» **PROBLEM STATEMENT**: Count the lines in the material below that contain the string "icon", and reply with the number alone.

» **TASK DATA**:
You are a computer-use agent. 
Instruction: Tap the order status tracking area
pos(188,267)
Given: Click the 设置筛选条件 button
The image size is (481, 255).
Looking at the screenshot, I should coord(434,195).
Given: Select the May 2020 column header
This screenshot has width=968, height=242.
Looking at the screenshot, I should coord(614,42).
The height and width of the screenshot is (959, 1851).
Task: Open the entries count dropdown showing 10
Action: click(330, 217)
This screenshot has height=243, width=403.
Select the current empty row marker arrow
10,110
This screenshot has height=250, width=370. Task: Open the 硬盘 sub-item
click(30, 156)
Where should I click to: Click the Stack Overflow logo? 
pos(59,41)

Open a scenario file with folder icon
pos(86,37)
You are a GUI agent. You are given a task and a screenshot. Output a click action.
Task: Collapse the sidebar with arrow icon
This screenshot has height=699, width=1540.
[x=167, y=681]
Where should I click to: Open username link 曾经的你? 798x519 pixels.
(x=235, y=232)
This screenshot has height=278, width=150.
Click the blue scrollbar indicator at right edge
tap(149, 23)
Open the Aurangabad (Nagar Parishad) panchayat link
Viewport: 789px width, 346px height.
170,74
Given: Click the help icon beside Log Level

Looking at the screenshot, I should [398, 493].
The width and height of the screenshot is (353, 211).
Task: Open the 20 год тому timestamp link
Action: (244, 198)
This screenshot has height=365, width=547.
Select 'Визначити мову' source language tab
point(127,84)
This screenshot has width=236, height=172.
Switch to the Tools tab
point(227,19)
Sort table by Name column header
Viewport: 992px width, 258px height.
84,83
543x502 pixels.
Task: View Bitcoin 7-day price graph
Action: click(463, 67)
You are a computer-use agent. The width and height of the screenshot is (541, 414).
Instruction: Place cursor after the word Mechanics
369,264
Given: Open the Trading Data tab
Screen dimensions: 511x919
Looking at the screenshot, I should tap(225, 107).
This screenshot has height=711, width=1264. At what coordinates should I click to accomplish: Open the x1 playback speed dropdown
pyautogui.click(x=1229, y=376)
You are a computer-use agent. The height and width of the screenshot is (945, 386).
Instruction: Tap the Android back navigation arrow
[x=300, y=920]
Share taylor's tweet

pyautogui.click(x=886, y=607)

» **SOLUTION TO THE EXERCISE**: 3